--- Given exercise ---
Retype the rows below verbatim, including every line of text in each row, and leave the pictures out of your copy.

--- Source data ---

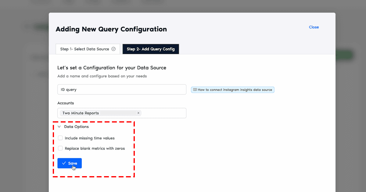366x192 pixels.
Task: Open 'How to connect instagram insights' help link
Action: tap(235, 90)
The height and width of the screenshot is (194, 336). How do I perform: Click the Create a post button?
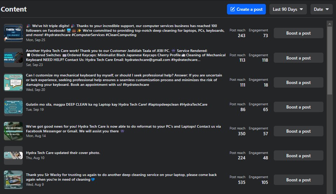pos(246,9)
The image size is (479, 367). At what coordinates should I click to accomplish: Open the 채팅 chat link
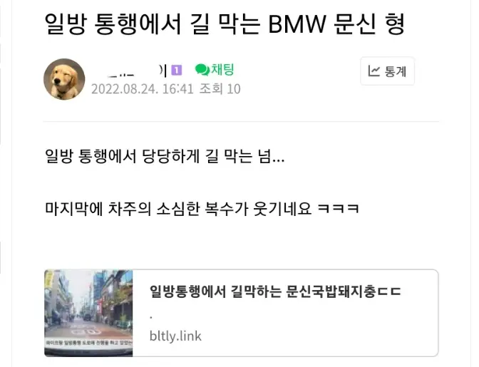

--- Result of this exercise ---
366x192 pixels.
Task: Open 'How to connect instagram insights' help link
Action: tap(235, 90)
The height and width of the screenshot is (194, 336). How do I perform: Click the Create a post button?
pos(246,9)
The image size is (479, 367). At what coordinates should I click to accomplish: Open the 채팅 chat link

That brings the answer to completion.